_To do:_ Render every line of the data below as a JSON list of strings, one string per line, omitting blank lines.

[Source data]
__________________________________________________
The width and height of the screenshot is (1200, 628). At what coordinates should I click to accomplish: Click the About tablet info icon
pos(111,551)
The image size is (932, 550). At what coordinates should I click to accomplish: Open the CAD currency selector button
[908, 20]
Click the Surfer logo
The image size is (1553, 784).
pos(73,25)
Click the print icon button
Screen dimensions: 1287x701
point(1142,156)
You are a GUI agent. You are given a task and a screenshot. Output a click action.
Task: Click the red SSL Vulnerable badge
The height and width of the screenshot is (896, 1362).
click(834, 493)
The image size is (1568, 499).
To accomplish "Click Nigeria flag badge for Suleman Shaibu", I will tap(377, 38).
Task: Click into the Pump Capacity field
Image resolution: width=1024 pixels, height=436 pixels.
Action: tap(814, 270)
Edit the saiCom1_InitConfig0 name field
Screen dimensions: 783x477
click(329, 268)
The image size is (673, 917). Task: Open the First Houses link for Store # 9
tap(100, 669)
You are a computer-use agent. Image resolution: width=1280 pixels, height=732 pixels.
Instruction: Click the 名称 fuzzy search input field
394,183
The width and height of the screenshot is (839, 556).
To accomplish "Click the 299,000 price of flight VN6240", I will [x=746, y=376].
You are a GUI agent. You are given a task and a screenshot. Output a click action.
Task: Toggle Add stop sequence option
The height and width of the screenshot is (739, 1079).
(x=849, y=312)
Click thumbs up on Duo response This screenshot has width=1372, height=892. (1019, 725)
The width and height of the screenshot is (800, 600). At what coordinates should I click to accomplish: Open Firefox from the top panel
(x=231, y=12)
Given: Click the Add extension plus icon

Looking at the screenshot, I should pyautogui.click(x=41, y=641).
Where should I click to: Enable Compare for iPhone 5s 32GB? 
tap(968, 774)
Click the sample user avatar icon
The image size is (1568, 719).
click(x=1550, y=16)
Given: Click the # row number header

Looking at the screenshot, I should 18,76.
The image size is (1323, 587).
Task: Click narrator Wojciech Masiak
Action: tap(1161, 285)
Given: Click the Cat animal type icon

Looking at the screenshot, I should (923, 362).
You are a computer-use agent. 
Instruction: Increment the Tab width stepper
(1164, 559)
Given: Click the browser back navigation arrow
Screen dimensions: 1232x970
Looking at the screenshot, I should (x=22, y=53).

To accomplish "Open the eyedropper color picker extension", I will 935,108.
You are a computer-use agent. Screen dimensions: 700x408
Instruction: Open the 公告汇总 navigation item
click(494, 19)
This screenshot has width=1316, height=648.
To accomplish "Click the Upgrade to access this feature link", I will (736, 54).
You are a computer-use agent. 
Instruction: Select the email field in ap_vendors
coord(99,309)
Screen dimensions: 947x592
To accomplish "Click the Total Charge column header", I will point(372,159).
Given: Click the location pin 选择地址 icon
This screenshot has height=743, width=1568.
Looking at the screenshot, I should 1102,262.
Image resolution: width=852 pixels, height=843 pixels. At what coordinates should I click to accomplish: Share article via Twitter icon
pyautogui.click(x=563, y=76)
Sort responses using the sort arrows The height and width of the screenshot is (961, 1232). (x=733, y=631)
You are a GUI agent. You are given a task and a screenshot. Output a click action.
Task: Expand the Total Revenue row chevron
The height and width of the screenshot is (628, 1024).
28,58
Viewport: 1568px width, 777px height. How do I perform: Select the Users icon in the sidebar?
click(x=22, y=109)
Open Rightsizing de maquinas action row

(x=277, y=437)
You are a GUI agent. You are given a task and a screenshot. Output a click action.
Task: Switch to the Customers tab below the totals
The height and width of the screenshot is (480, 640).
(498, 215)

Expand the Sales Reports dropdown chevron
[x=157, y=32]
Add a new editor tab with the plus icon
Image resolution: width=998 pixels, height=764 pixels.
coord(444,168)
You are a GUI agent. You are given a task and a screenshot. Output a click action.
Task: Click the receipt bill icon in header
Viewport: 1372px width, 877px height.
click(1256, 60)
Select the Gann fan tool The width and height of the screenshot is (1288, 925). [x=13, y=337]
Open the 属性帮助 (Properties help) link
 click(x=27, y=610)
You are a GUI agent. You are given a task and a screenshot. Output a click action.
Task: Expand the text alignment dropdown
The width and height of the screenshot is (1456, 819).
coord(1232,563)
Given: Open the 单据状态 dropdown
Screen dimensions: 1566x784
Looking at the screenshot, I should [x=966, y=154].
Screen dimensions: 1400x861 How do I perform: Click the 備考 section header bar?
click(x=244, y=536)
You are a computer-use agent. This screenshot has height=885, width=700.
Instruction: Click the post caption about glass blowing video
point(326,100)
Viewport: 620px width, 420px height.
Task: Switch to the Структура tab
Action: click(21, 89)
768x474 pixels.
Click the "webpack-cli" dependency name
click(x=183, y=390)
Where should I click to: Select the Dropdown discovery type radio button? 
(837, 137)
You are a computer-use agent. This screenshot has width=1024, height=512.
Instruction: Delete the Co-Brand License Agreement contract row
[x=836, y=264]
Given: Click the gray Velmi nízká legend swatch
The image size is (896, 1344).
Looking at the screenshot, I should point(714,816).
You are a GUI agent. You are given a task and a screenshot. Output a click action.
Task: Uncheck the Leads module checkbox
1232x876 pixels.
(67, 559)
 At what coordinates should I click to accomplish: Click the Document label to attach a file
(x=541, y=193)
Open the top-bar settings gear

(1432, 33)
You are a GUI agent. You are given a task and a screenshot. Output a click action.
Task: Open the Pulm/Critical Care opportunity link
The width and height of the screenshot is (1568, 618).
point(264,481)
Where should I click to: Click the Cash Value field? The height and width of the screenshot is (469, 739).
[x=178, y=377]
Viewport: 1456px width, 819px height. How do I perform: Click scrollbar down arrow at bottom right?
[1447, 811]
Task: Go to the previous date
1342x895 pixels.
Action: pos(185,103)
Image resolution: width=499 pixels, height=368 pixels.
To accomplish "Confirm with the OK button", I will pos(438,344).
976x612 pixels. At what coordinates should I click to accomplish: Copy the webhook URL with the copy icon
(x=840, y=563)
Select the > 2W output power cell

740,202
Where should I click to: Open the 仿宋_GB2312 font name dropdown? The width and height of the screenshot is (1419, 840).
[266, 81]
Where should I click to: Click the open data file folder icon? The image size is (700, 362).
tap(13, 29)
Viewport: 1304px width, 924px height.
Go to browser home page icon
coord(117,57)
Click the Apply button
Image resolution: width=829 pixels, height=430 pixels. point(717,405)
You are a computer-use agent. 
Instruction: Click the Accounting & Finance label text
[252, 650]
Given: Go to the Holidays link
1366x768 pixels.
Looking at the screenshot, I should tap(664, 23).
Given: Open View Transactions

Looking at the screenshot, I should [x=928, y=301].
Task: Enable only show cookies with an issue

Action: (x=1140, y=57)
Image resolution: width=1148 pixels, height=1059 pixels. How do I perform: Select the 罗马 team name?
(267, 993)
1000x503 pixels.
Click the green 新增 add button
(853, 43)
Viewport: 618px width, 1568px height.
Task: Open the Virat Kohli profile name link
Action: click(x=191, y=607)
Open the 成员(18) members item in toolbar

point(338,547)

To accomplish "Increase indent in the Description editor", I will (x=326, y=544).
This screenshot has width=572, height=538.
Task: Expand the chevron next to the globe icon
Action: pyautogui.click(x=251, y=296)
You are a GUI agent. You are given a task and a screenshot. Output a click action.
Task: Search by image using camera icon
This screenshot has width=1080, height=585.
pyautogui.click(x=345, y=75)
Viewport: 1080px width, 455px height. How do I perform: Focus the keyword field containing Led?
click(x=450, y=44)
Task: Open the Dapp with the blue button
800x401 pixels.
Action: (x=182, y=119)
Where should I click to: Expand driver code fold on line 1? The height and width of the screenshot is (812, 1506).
__________________________________________________
_Task response:_
[
  "The width and height of the screenshot is (1200, 628). At what coordinates should I click to accomplish: Click the About tablet info icon",
  "pos(111,551)",
  "The image size is (932, 550). At what coordinates should I click to accomplish: Open the CAD currency selector button",
  "[908, 20]",
  "Click the Surfer logo",
  "The image size is (1553, 784).",
  "pos(73,25)",
  "Click the print icon button",
  "Screen dimensions: 1287x701",
  "point(1142,156)",
  "You are a GUI agent. You are given a task and a screenshot. Output a click action.",
  "Task: Click the red SSL Vulnerable badge",
  "The height and width of the screenshot is (896, 1362).",
  "click(834, 493)",
  "The image size is (1568, 499).",
  "To accomplish \"Click Nigeria flag badge for Suleman Shaibu\", I will tap(377, 38).",
  "Task: Click into the Pump Capacity field",
  "Image resolution: width=1024 pixels, height=436 pixels.",
  "Action: tap(814, 270)",
  "Edit the saiCom1_InitConfig0 name field",
  "Screen dimensions: 783x477",
  "click(329, 268)",
  "The image size is (673, 917). Task: Open the First Houses link for Store # 9",
  "tap(100, 669)",
  "You are a computer-use agent. Image resolution: width=1280 pixels, height=732 pixels.",
  "Instruction: Click the 名称 fuzzy search input field",
  "394,183",
  "The width and height of the screenshot is (839, 556).",
  "To accomplish \"Click the 299,000 price of flight VN6240\", I will [x=746, y=376].",
  "You are a GUI agent. You are given a task and a screenshot. Output a click action.",
  "Task: Toggle Add stop sequence option",
  "The height and width of the screenshot is (739, 1079).",
  "(x=849, y=312)",
  "Click thumbs up on Duo response This screenshot has width=1372, height=892. (1019, 725)",
  "The width and height of the screenshot is (800, 600). At what coordinates should I click to accomplish: Open Firefox from the top panel",
  "(x=231, y=12)",
  "Given: Click the Add extension plus icon",
  "Looking at the screenshot, I should pyautogui.click(x=41, y=641).",
  "Where should I click to: Enable Compare for iPhone 5s 32GB? ",
  "tap(968, 774)",
  "Click the sample user avatar icon",
  "The image size is (1568, 719).",
  "click(x=1550, y=16)",
  "Given: Click the # row number header",
  "Looking at the screenshot, I should 18,76.",
  "The image size is (1323, 587).",
  "Task: Click narrator Wojciech Masiak",
  "Action: tap(1161, 285)",
  "Given: Click the Cat animal type icon",
  "Looking at the screenshot, I should (923, 362).",
  "You are a computer-use agent. ",
  "Instruction: Increment the Tab width stepper",
  "(1164, 559)",
  "Given: Click the browser back navigation arrow",
  "Screen dimensions: 1232x970",
  "Looking at the screenshot, I should (x=22, y=53).",
  "To accomplish \"Open the eyedropper color picker extension\", I will 935,108.",
  "You are a computer-use agent. Screen dimensions: 700x408",
  "Instruction: Open the 公告汇总 navigation item",
  "click(494, 19)",
  "This screenshot has width=1316, height=648.",
  "To accomplish \"Click the Upgrade to access this feature link\", I will (736, 54).",
  "You are a computer-use agent. ",
  "Instruction: Select the email field in ap_vendors",
  "coord(99,309)",
  "Screen dimensions: 947x592",
  "To accomplish \"Click the Total Charge column header\", I will point(372,159).",
  "Given: Click the location pin 选择地址 icon",
  "This screenshot has height=743, width=1568.",
  "Looking at the screenshot, I should 1102,262.",
  "Image resolution: width=852 pixels, height=843 pixels. At what coordinates should I click to accomplish: Share article via Twitter icon",
  "pyautogui.click(x=563, y=76)",
  "Sort responses using the sort arrows The height and width of the screenshot is (961, 1232). (x=733, y=631)",
  "You are a GUI agent. You are given a task and a screenshot. Output a click action.",
  "Task: Expand the Total Revenue row chevron",
  "The height and width of the screenshot is (628, 1024).",
  "28,58",
  "Viewport: 1568px width, 777px height. How do I perform: Select the Users icon in the sidebar?",
  "click(x=22, y=109)",
  "Open Rightsizing de maquinas action row",
  "(x=277, y=437)",
  "You are a GUI agent. You are given a task and a screenshot. Output a click action.",
  "Task: Switch to the Customers tab below the totals",
  "The height and width of the screenshot is (480, 640).",
  "(498, 215)",
  "Expand the Sales Reports dropdown chevron",
  "[x=157, y=32]",
  "Add a new editor tab with the plus icon",
  "Image resolution: width=998 pixels, height=764 pixels.",
  "coord(444,168)",
  "You are a GUI agent. You are given a task and a screenshot. Output a click action.",
  "Task: Click the receipt bill icon in header",
  "Viewport: 1372px width, 877px height.",
  "click(1256, 60)",
  "Select the Gann fan tool The width and height of the screenshot is (1288, 925). [x=13, y=337]",
  "Open the 属性帮助 (Properties help) link",
  " click(x=27, y=610)",
  "You are a GUI agent. You are given a task and a screenshot. Output a click action.",
  "Task: Expand the text alignment dropdown",
  "The width and height of the screenshot is (1456, 819).",
  "coord(1232,563)",
  "Given: Open the 单据状态 dropdown",
  "Screen dimensions: 1566x784",
  "Looking at the screenshot, I should [x=966, y=154].",
  "Screen dimensions: 1400x861 How do I perform: Click the 備考 section header bar?",
  "click(x=244, y=536)",
  "You are a computer-use agent. This screenshot has height=885, width=700.",
  "Instruction: Click the post caption about glass blowing video",
  "point(326,100)",
  "Viewport: 620px width, 420px height.",
  "Task: Switch to the Структура tab",
  "Action: click(21, 89)",
  "768x474 pixels.",
  "Click the \"webpack-cli\" dependency name",
  "click(x=183, y=390)",
  "Where should I click to: Select the Dropdown discovery type radio button? ",
  "(837, 137)",
  "You are a computer-use agent. This screenshot has width=1024, height=512.",
  "Instruction: Delete the Co-Brand License Agreement contract row",
  "[x=836, y=264]",
  "Given: Click the gray Velmi nízká legend swatch",
  "The image size is (896, 1344).",
  "Looking at the screenshot, I should point(714,816).",
  "You are a GUI agent. You are given a task and a screenshot. Output a click action.",
  "Task: Uncheck the Leads module checkbox",
  "1232x876 pixels.",
  "(67, 559)",
  " At what coordinates should I click to accomplish: Click the Document label to attach a file",
  "(x=541, y=193)",
  "Open the top-bar settings gear",
  "(1432, 33)",
  "You are a GUI agent. You are given a task and a screenshot. Output a click action.",
  "Task: Open the Pulm/Critical Care opportunity link",
  "The width and height of the screenshot is (1568, 618).",
  "point(264,481)",
  "Where should I click to: Click the Cash Value field? The height and width of the screenshot is (469, 739).",
  "[x=178, y=377]",
  "Viewport: 1456px width, 819px height. How do I perform: Click scrollbar down arrow at bottom right?",
  "[1447, 811]",
  "Task: Go to the previous date",
  "1342x895 pixels.",
  "Action: pos(185,103)",
  "Image resolution: width=499 pixels, height=368 pixels.",
  "To accomplish \"Confirm with the OK button\", I will pos(438,344).",
  "976x612 pixels. At what coordinates should I click to accomplish: Copy the webhook URL with the copy icon",
  "(x=840, y=563)",
  "Select the > 2W output power cell",
  "740,202",
  "Where should I click to: Open the 仿宋_GB2312 font name dropdown? The width and height of the screenshot is (1419, 840).",
  "[266, 81]",
  "Where should I click to: Click the open data file folder icon? The image size is (700, 362).",
  "tap(13, 29)",
  "Viewport: 1304px width, 924px height.",
  "Go to browser home page icon",
  "coord(117,57)",
  "Click the Apply button",
  "Image resolution: width=829 pixels, height=430 pixels. point(717,405)",
  "You are a computer-use agent. ",
  "Instruction: Click the Accounting & Finance label text",
  "[252, 650]",
  "Given: Go to the Holidays link",
  "1366x768 pixels.",
  "Looking at the screenshot, I should tap(664, 23).",
  "Given: Open View Transactions",
  "Looking at the screenshot, I should [x=928, y=301].",
  "Task: Enable only show cookies with an issue",
  "Action: (x=1140, y=57)",
  "Image resolution: width=1148 pixels, height=1059 pixels. How do I perform: Select the 罗马 team name?",
  "(267, 993)",
  "1000x503 pixels.",
  "Click the green 新增 add button",
  "(853, 43)",
  "Viewport: 618px width, 1568px height.",
  "Task: Open the Virat Kohli profile name link",
  "Action: click(x=191, y=607)",
  "Open the 成员(18) members item in toolbar",
  "point(338,547)",
  "To accomplish \"Increase indent in the Description editor\", I will (x=326, y=544).",
  "This screenshot has width=572, height=538.",
  "Task: Expand the chevron next to the globe icon",
  "Action: pyautogui.click(x=251, y=296)",
  "You are a GUI agent. You are given a task and a screenshot. Output a click action.",
  "Task: Search by image using camera icon",
  "This screenshot has width=1080, height=585.",
  "pyautogui.click(x=345, y=75)",
  "Viewport: 1080px width, 455px height. How do I perform: Focus the keyword field containing Led?",
  "click(x=450, y=44)",
  "Task: Open the Dapp with the blue button",
  "800x401 pixels.",
  "Action: (x=182, y=119)",
  "Where should I click to: Expand driver code fold on line 1? The height and width of the screenshot is (812, 1506)."
]